Быстро поднимаются из праха порушенные войнами города и села, как-то необыкновенно споро заживают их раны. Дороги, оставленные человеком, умирают медленно, трудно и почти никогда не возвращаются к жизни.

Порою в густых пустошах среднерусья, в еловом слежнике или в березовом крутостволье натолкнешься под мягкой подушкой мошевины на крутолобые, израненные полозьями да ободьями колес мощеные голыши, и могильным холодом повеет от них, тоской запустения. И какой-нибудь до глаз заросший бородой лесовик скажет: «Кажеть, была туточки при Катерине большая торговая дорога. Порешили ее лихие люди, померла, стал быть, дороженька». И поведет какую-нито легенду о Кудояре да о лихом Улае, о Марфе, разбойной женке, о душах купчиков и дворян, что бродят и по сей день в густых дубровах обочь бывшего тракта.
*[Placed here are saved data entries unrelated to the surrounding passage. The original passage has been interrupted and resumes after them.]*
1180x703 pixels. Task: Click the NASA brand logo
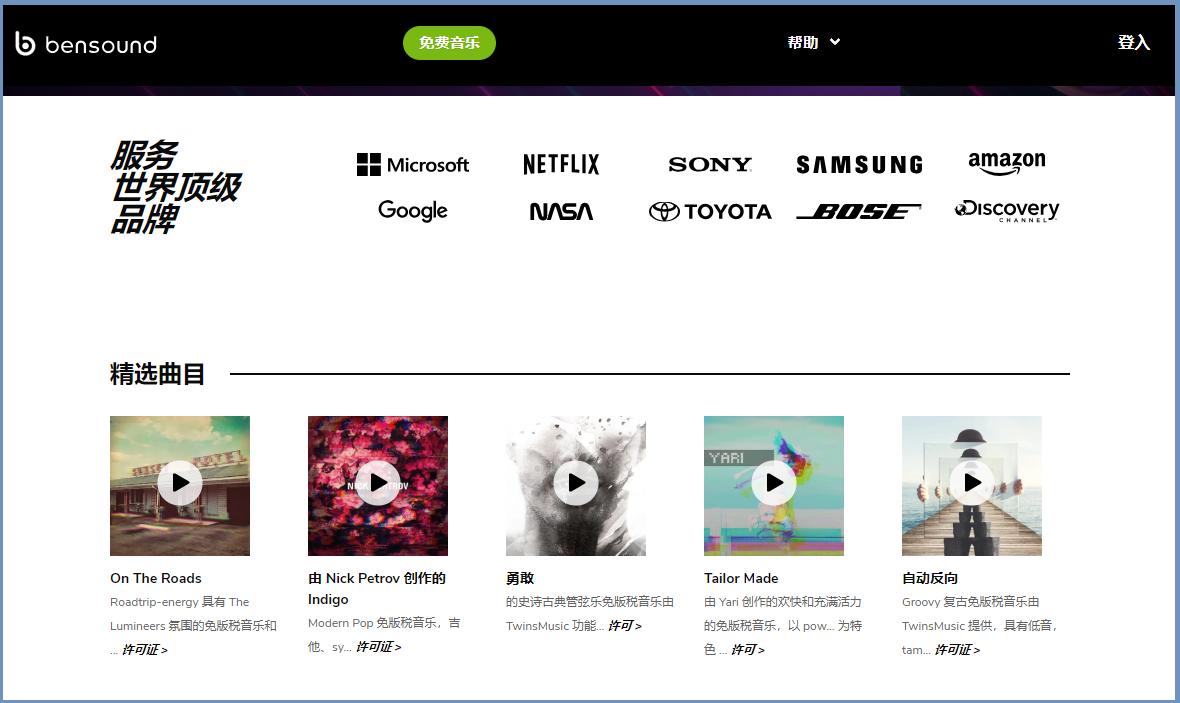561,212
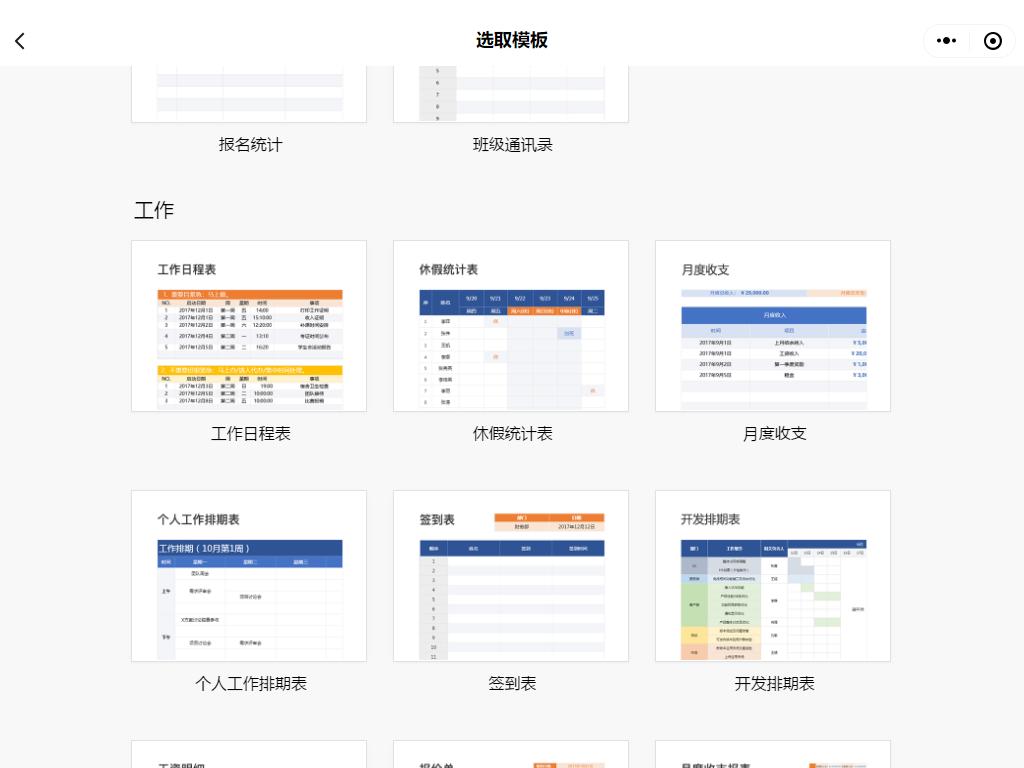1024x768 pixels.
Task: Open the 工作日程表 template thumbnail
Action: pos(249,327)
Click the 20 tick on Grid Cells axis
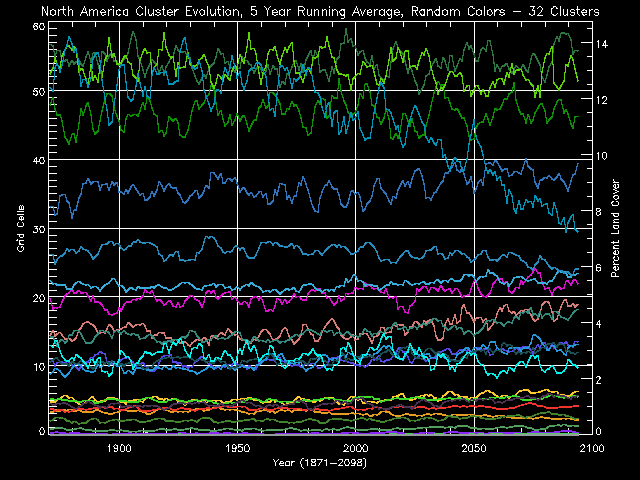This screenshot has height=480, width=640. (39, 298)
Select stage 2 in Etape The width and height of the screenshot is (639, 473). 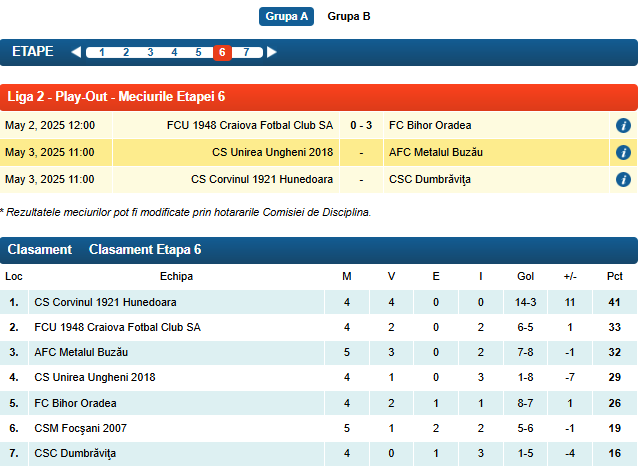coord(126,53)
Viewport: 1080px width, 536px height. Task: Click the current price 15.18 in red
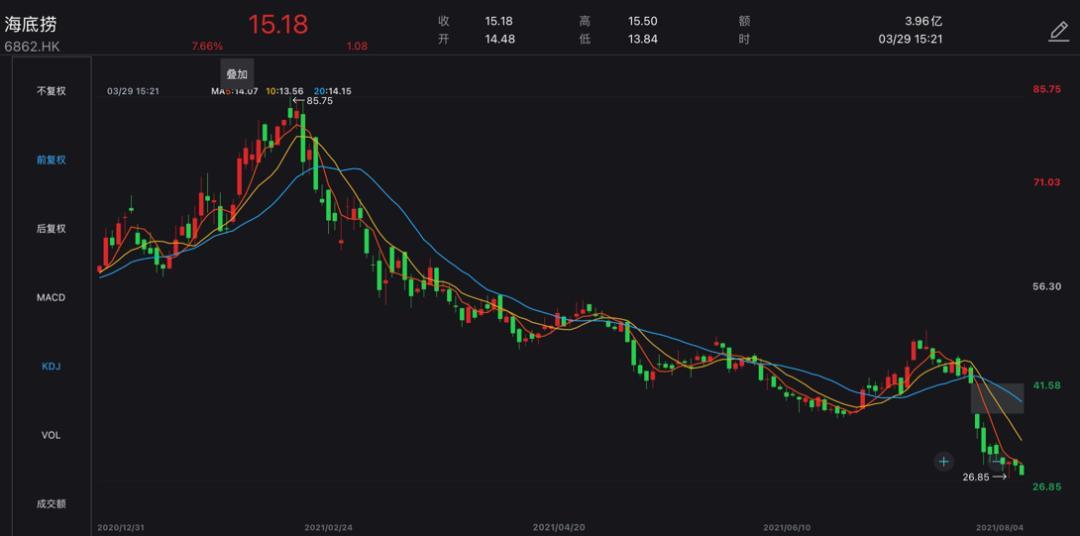pyautogui.click(x=278, y=23)
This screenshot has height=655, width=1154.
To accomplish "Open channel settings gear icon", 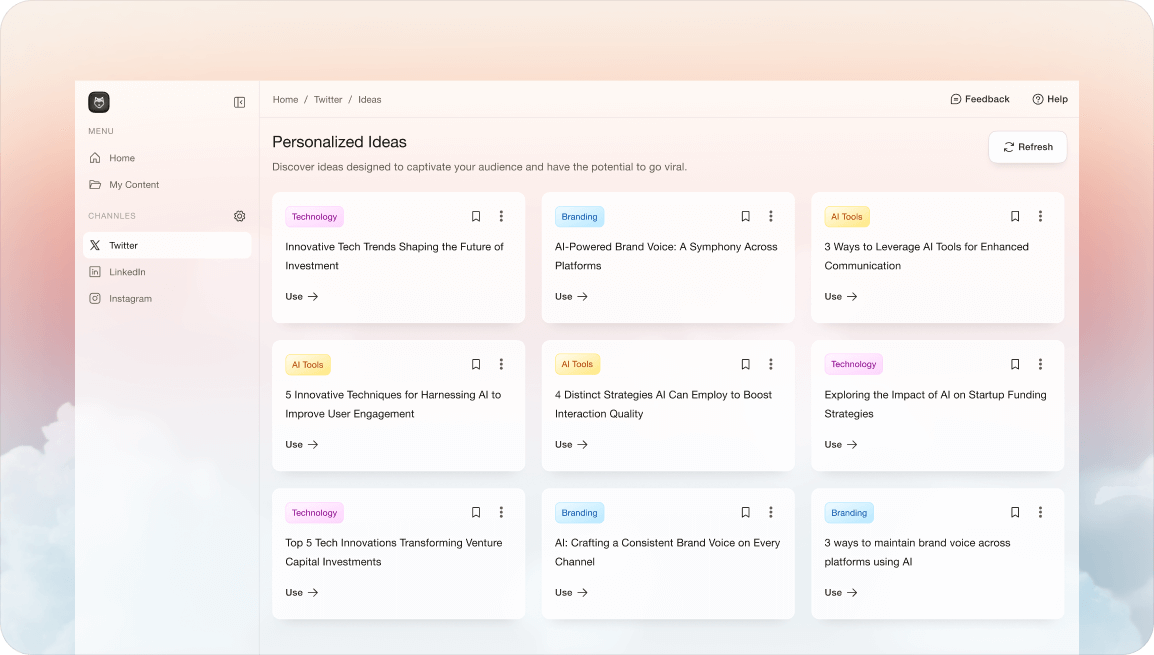I will pos(239,216).
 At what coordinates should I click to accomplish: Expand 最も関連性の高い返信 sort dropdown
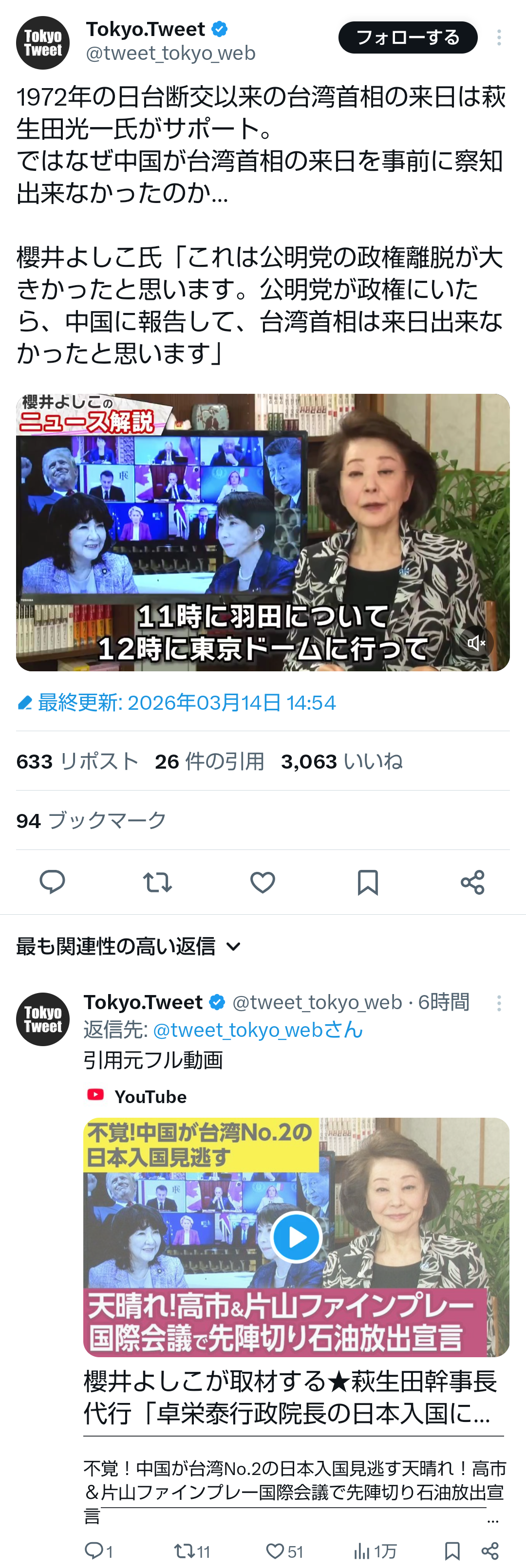[129, 946]
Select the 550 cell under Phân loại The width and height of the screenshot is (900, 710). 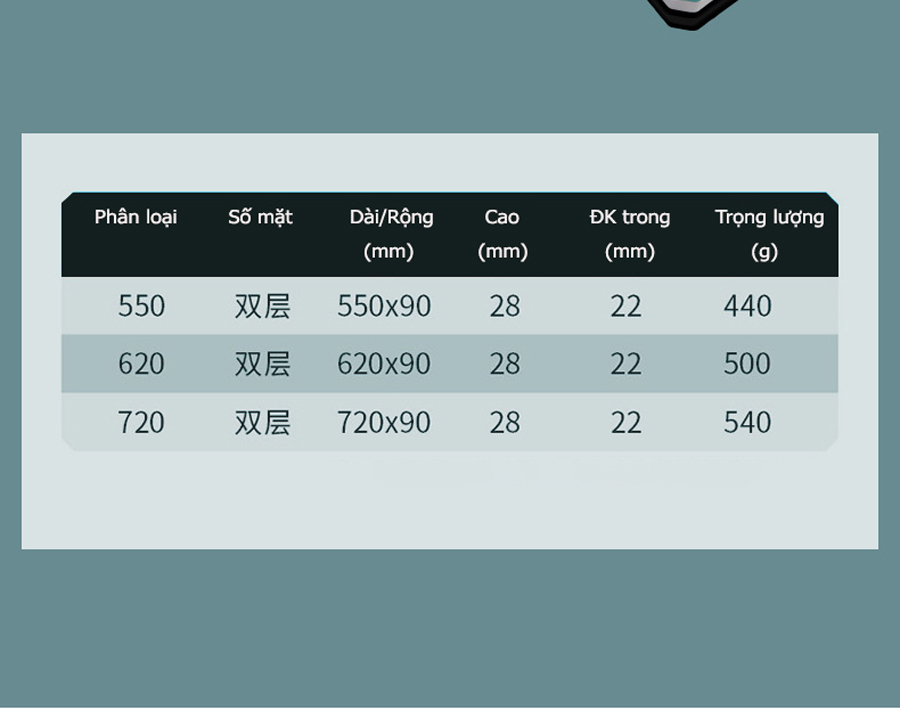coord(141,306)
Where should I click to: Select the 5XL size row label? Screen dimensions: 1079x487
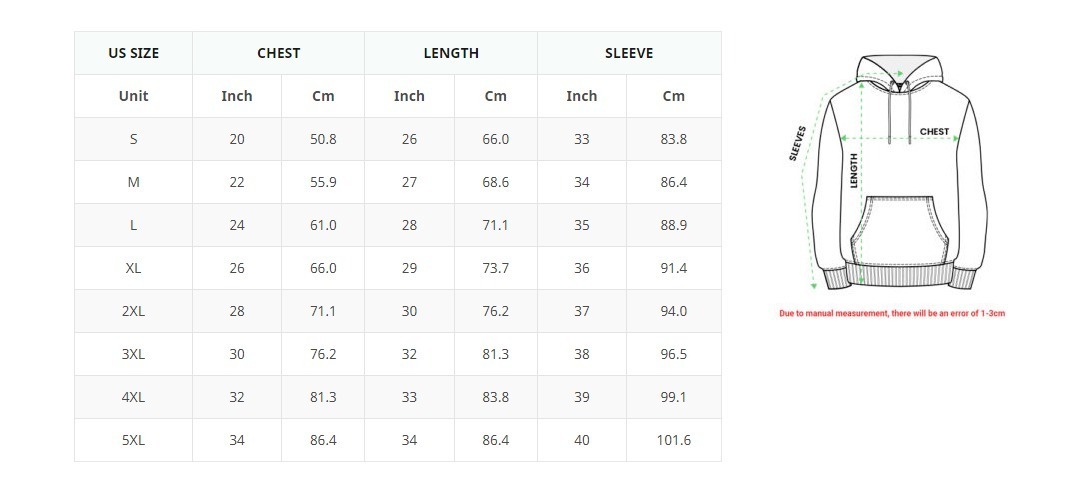(133, 440)
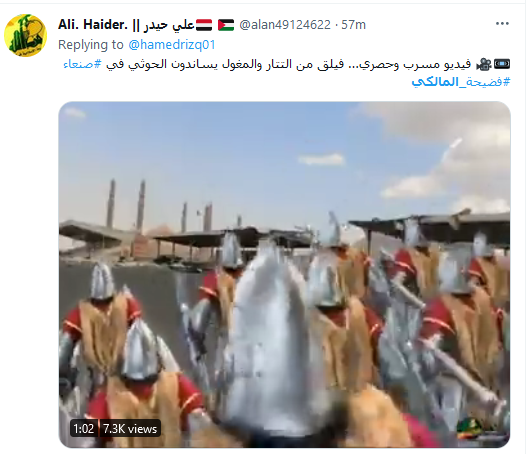Click the videocassette emoji in tweet text
Screen dimensions: 527x454
(x=502, y=64)
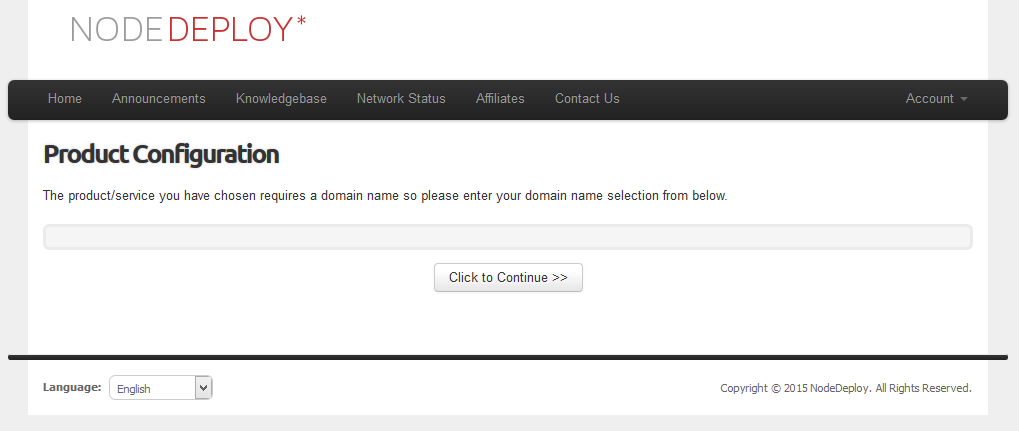The image size is (1019, 431).
Task: Click the domain name instruction paragraph
Action: pos(385,196)
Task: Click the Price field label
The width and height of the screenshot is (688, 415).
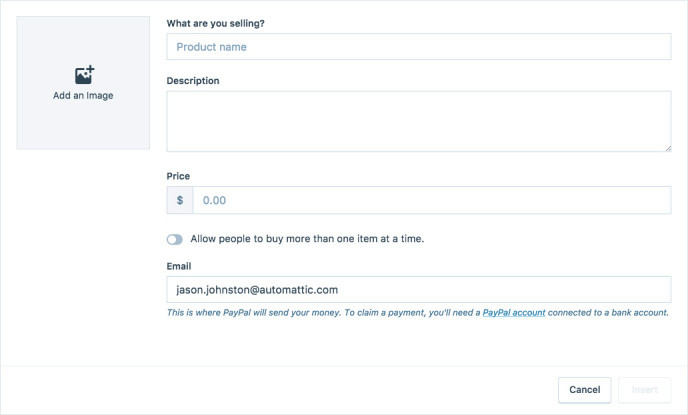Action: [x=178, y=175]
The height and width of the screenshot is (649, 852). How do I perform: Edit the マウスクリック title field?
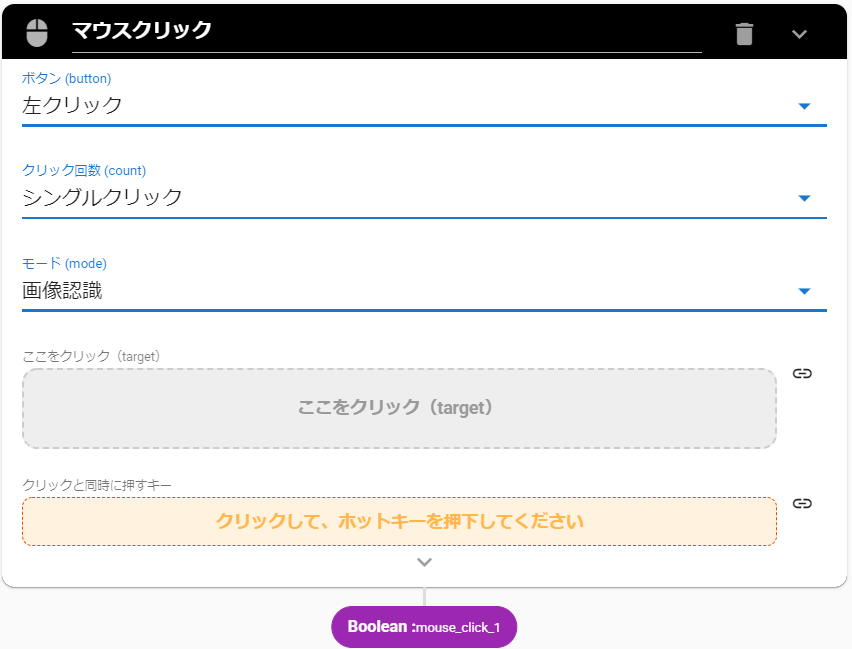point(386,31)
Я еду в Пешню старой, покинутой человеком, умирающей Чудиновской дорогой. Где-то километрах в пяти-шести отсюда легла по болотам, овражкам и лесам новая бетонная магистраль. От нее к селам и деревушкам разбежались тропки, проселки, грейдеры, а в колхозы, что побогаче, подтянулся асфальт.

Теперь уже никто и не вспоминает о старом Чудиновском тракте, молодежь и вовсе не знает о нем. Но я люблю иногда пройти в Пешню этой дорогой. С первым утренним полусветом войти в леса, хранящие еще полночный холод, и с вечерней звездой выйти к пешненским ржам. Как ни странно, но на русской забытой дороге полнее и острее чувствуешь то новое, что вошло под каждую стреху родного тебе дома, под брови близких тебе людей. Тут, в заповедной тиши сторожевого леса, больнее и глубже ощущаешь те раны, что все еще носит под сердцем человек, пришедший в мир, чтобы растить хлеб и кохать свою кормилицу-землю. Здесь, среди многошумного мудрого реченья деревьев, познаешь всю глубину любви к жизни. Время, которое так молниеносно в городах и на больших бетонных магистралях, тут замедляет бег и дает возможность не торопясь, рачительно, по-русски подумать, прислушаться к ходу крови в твоих венах, к стуку сердца, о котором мы вспоминаем только на белых больничных подушках.

Я иду в Пешню, припоминая все то, что слышал от людей о Чудиновском тракте, что пережил сам, качаясь на ухабах таких же дорог в далеком детстве (мое поколение еще успело застать саночки-леточки, бричку с теперь уже музейными орловскими рысаками), припоминаю безыскусные строчки стихов:

Иду в леса и слушаю леса. И нахожу в них что-то человечье, То в синь-ручье любимые глаза, То у берез застенчивые плечи.